Entries for pointing at words and elements
====
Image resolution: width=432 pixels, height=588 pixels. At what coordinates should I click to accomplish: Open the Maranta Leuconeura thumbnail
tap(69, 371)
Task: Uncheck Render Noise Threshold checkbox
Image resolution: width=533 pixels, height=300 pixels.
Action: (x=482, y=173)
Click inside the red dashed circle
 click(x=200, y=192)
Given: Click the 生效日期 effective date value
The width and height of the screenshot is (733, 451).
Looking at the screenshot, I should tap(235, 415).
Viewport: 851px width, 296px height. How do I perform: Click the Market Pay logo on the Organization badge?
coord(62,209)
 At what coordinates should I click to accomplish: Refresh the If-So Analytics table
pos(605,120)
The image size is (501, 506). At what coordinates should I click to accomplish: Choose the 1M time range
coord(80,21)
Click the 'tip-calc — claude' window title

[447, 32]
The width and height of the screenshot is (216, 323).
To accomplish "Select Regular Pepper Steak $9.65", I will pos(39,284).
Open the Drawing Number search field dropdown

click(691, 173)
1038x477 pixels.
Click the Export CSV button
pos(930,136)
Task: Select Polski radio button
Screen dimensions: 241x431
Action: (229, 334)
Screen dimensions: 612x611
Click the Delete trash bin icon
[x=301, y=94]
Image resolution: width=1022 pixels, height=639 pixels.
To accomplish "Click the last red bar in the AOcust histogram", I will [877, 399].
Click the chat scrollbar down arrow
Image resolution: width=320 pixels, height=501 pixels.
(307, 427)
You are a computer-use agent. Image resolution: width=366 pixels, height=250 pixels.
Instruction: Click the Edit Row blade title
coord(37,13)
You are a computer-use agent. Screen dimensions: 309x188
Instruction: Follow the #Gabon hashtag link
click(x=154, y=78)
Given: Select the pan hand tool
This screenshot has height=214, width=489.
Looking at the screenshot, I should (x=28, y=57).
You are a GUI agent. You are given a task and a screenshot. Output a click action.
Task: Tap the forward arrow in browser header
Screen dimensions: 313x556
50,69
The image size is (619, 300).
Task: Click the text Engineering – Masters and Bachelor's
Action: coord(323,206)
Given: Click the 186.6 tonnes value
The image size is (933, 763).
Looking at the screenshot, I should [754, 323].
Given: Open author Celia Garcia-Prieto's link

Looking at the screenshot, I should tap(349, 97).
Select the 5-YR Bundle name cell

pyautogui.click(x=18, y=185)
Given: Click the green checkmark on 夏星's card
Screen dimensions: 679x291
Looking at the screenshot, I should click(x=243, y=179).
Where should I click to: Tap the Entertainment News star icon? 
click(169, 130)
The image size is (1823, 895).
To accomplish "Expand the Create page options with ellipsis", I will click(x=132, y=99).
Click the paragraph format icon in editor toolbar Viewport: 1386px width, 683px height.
====
Reproduce word for word the lines from the one containing "You are a GUI" through the one containing "pyautogui.click(x=18, y=185)", with both of those lines included.

You are a GUI agent. You are given a task and a screenshot. Output a click action.
Task: Tap the forward arrow in browser header
Screen dimensions: 313x556
50,69
The image size is (619, 300).
Task: Click the text Engineering – Masters and Bachelor's
Action: coord(323,206)
Given: Click the 186.6 tonnes value
The image size is (933, 763).
Looking at the screenshot, I should [754, 323].
Given: Open author Celia Garcia-Prieto's link

Looking at the screenshot, I should tap(349, 97).
Select the 5-YR Bundle name cell

pyautogui.click(x=18, y=185)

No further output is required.